The Aussie dollar was 0.2 percent lower at $0.7764, after earlier running into resistance at $0.7787.

The currency continued to benefit from generalised softness in its U.S. counterpart, but needs to clear the 200-day moving average at $.7815 to turn the technical outlook bullish.

Hopes that Chinese data might provide some momentum proved misplaced. While economic growth and retail sales just beat forecasts, misses for industrial output and fixed asset investment limited the market reaction.

At home, minutes of the Reserve Bank of Australia's (RBA) latest policy meeting only served to underline how little chance there was of an interest rate rise anytime soon.

While the Board agreed the next move in rates was more likely to be up than down, it saw "no strong case" for a move in the near term even as it notched up the longest period without a change in modern history.

"The RBA continues to reinforce the point that only a gradual pick up in wages and inflation is expected," said Belinda Allen, a senior economist at CBA.

"While this is the case no near-term adjustment in monetary policy is needed nor should be expected."Indeed, the futures market has been steadily pushing out the likely timing of a hike. A move by December is put at only a 30 percent chance, and a rise to 1.75 percent is not fully priced until June next year.

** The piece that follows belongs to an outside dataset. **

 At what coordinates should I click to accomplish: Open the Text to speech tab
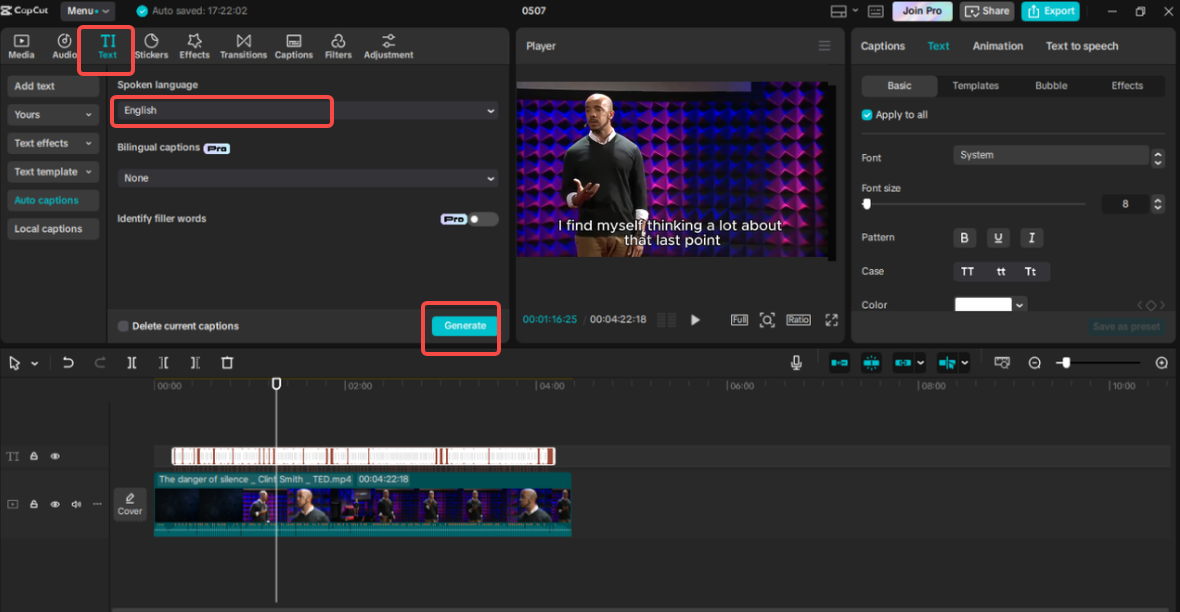point(1082,45)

That steady outlook has allowed local bond yields to remain low even as benchmark yields in the United States have pushed higher. Yields on Australian two-year government debt are trading 25 basis points below Treasuries, levels not seen since the turn of the century.

The New Zealand dollar was a fraction lower at $0.7350, just under a recent two-month peak of $0.7395.

"The kiwi held in a reasonably tight range overnight, as it awaits the next catalyst for direction...We are still of the mind that any further NZD strength should be faded," ANZ economists said in a research note.

A dairy auction scheduled for midnight on Tuesday could weigh on the kiwi if it showed prices for New Zealand's main export earner had eased due to rising global supply.

New Zealand government bonds eased, sending yields 0.5 basis points higher along the curve.

Australian government bond futures dipped, with the three-year bond contract off 2 ticks at 97.740. The 10-year contract eased 1.5 ticks to 97.2300.